Select and copy out every line in the records containing "computer".

[[ Records for this exercise open ]]

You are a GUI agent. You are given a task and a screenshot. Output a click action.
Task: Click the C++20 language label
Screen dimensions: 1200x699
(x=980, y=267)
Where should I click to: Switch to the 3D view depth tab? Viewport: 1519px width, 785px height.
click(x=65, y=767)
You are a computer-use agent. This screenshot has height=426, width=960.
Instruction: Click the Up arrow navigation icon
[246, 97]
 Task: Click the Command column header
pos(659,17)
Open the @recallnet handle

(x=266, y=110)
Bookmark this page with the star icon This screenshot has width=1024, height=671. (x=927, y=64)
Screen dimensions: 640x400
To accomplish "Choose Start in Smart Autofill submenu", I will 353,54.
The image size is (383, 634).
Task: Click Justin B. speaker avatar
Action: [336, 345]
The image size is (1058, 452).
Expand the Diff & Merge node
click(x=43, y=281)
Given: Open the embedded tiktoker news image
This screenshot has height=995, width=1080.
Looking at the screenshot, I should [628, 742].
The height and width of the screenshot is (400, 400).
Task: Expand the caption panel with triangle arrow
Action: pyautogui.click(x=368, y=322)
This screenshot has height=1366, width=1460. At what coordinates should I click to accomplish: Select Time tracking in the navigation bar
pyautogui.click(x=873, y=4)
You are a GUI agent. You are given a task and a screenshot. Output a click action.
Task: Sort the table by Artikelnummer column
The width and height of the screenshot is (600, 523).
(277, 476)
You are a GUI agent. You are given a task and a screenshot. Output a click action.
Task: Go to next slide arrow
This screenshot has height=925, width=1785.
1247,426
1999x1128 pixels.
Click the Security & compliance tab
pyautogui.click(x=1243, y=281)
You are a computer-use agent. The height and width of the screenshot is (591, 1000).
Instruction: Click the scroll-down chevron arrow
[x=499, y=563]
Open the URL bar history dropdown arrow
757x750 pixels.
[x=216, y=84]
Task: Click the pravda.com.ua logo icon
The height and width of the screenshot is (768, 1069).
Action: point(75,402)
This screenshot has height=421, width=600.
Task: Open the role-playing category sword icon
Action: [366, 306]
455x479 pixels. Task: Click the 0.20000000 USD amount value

[[ Records for this exercise closed ]]

Answer box:
You are a computer-use agent. This screenshot has height=426, width=960.
You are a computer-use agent. The height and width of the screenshot is (591, 1000).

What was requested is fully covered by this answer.